BEGIN

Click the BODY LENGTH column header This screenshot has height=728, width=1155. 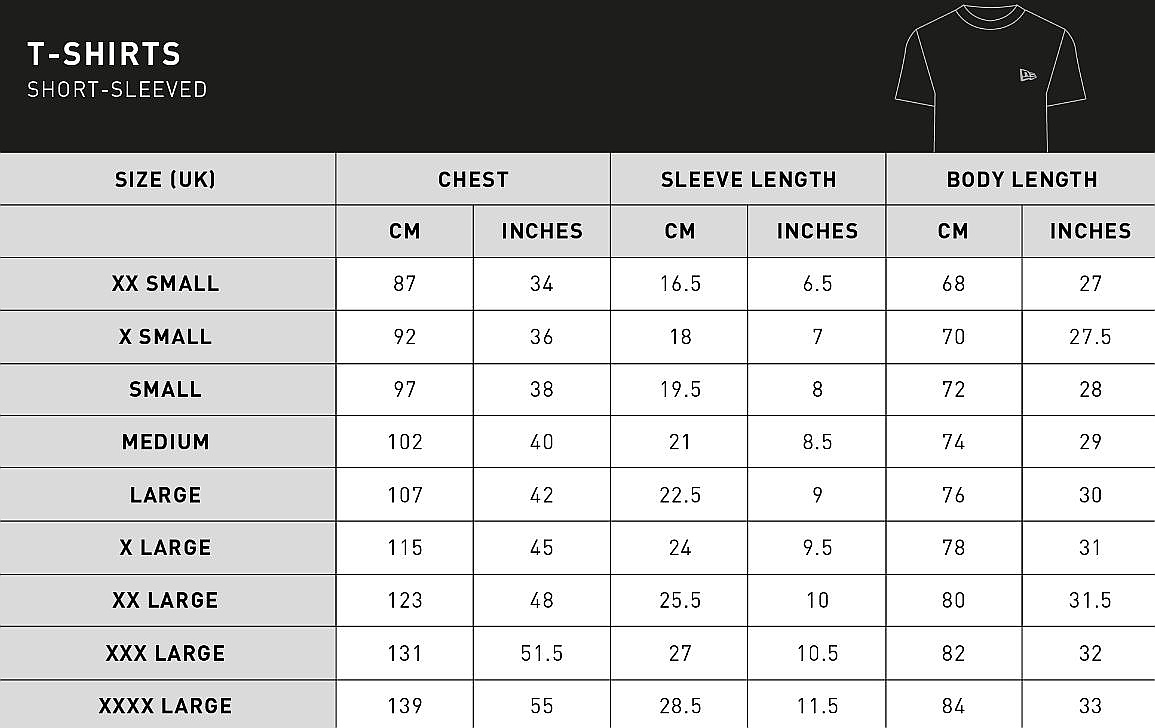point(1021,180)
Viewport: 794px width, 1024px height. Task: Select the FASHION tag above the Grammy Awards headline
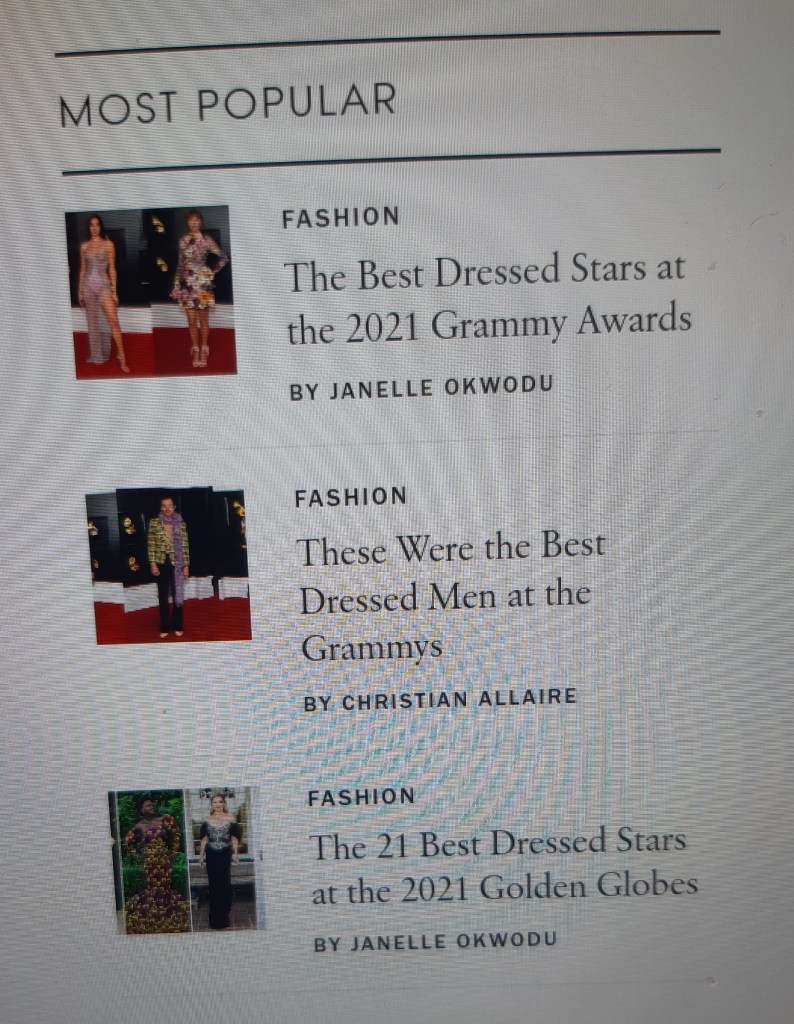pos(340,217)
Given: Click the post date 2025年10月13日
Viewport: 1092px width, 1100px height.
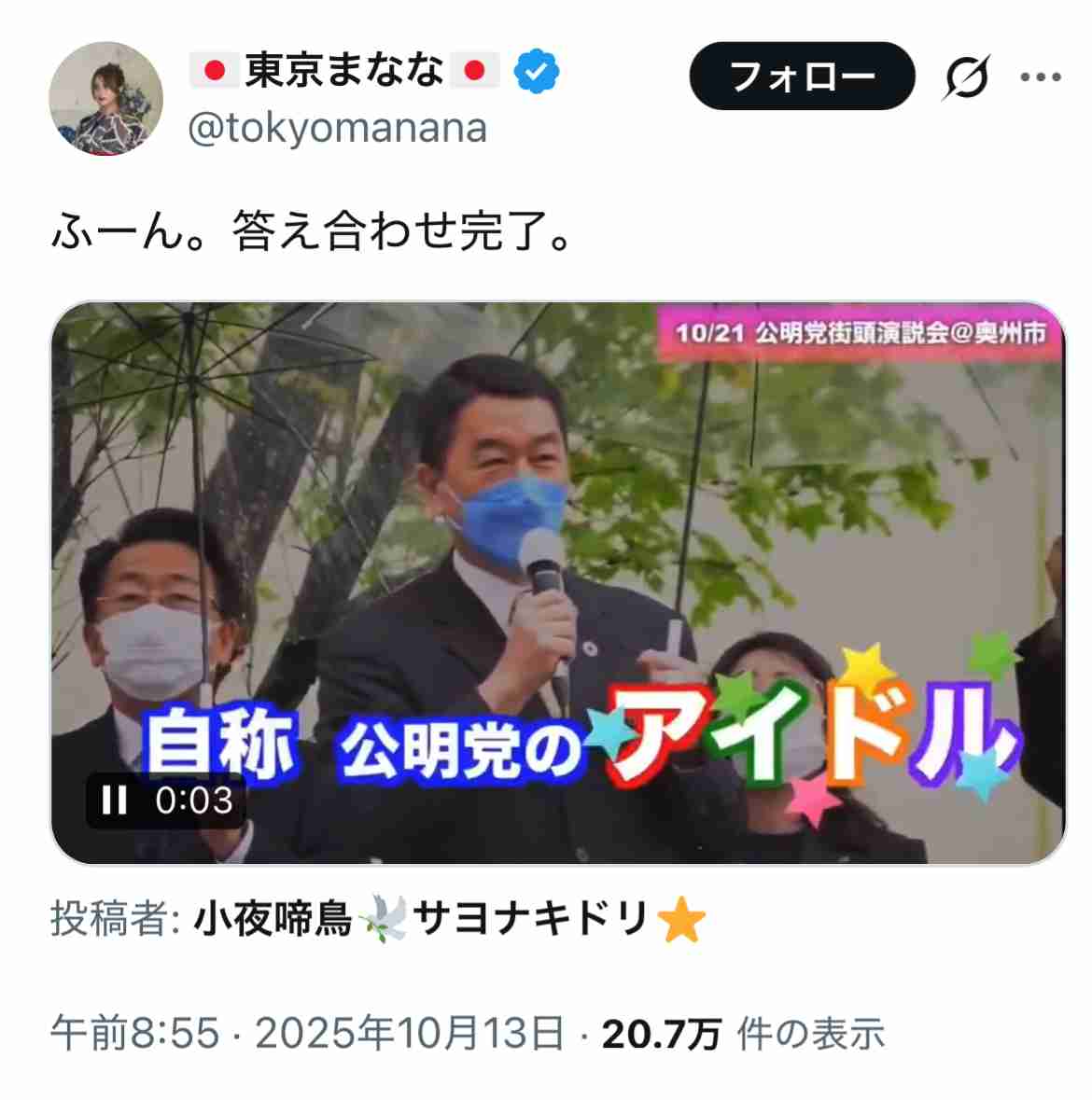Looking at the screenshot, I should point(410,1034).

END

» PROBLEM TO SOLVE
The lines to be quoted run from the line containing "Given: Click the post date 2025年10月13日" through the end of the entries above, both included; quote them exactly and leave out any pictures.

» YOUR SOLUTION
Given: Click the post date 2025年10月13日
Viewport: 1092px width, 1100px height.
Looking at the screenshot, I should point(410,1034).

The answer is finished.